Już osiągi seryjnego Porsche 911 Turbo S jeżą włos na głowie. 650-konny bokser rozpędza to auto do pierwszej „setki” w czasie 2,7 s. Maksymalnie Porsche pojedzie 330 km/h. Pakiet Lightweight w teorii niewiele zmienia – samochód jest o 36 kg odchudzony, a także nieco niżej zawieszony. Ale diabeł tkwi w szczegółach.

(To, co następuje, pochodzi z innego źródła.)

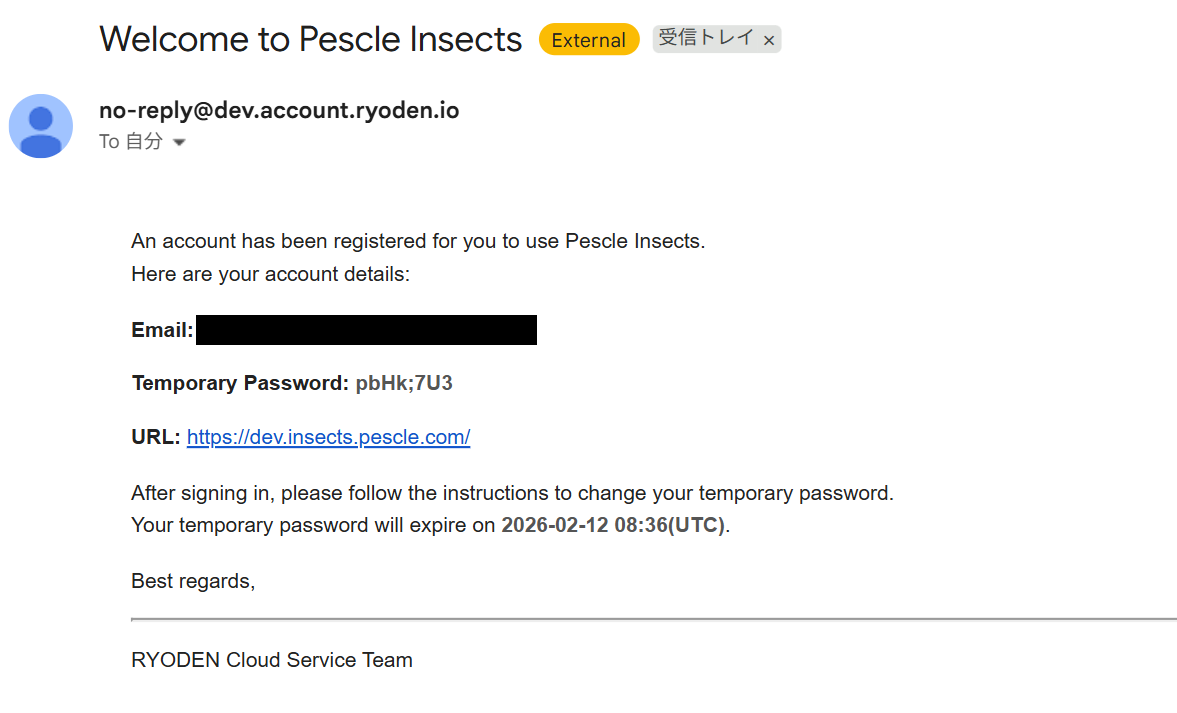Click the 2026-02-12 08:36(UTC) expiry date
This screenshot has height=713, width=1177.
[612, 525]

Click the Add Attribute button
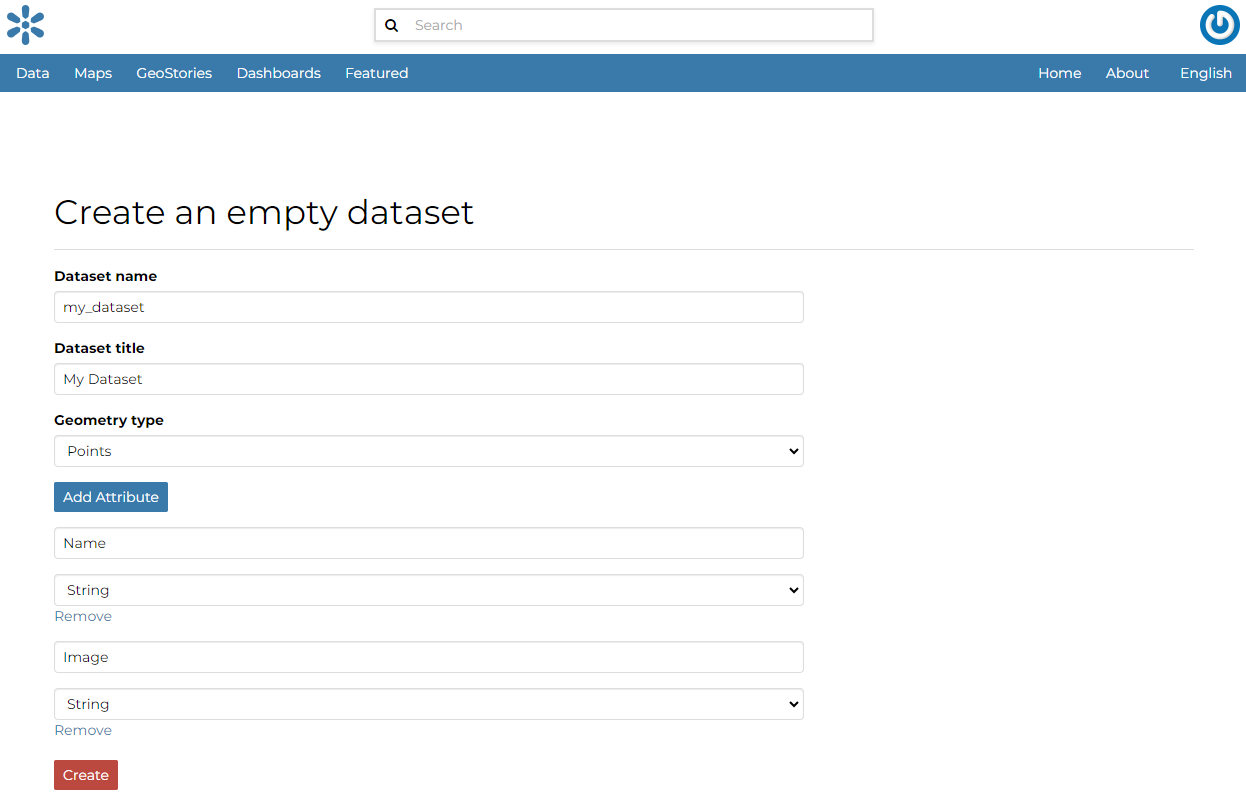point(110,496)
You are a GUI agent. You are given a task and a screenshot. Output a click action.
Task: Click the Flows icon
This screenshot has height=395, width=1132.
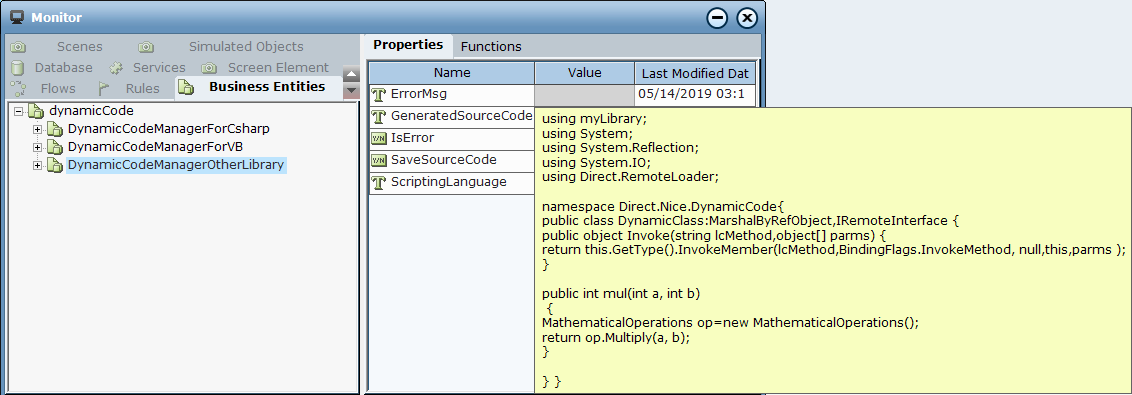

Australijscy dziennikarze z magazynu „Car and Driver” postanowili przetestować osiągi Porsche 911 Turbo S Lightweight. Wyniki przeszły ich najśmielsze oczekiwania. Auto okazało się najszybsze spośród wszystkich, które kiedykolwiek testowali.
Zaczęło się od sprintu na ¼ mili, Porsche pokonało ten dystans w czasie zaledwie 9,9 sekundy. Na tym jednak nie koniec, gdyż w próbach przyspieszenia 0–96 mph (0-160 km/h) pokonało nawet Koenigsegga Regerę, Ferrari LaFerrari i Pagani Zondę R. Auto, aby rozpędzić się od 0 do 50 km/h potrzebuje zaledwie 0,8 sekundy – to najlepszy wynik w historii testów magazynu „Car and Driver”. Jak wygląda czas przyspieszenia 0-100 km/h? Uwaga – 2,1 s! Dla porównania, Bugatti Chiron robi to w czasie 2,4 s.
Warto dodać, że Porsche 911 Turbo S Lightweight ma automatyczną skrzynię biegów, napęd na wszystkie koła i w użytkowaniu codziennym niczym nie różni się od poczciwego VW Golfa. Jesteśmy pod wrażeniem.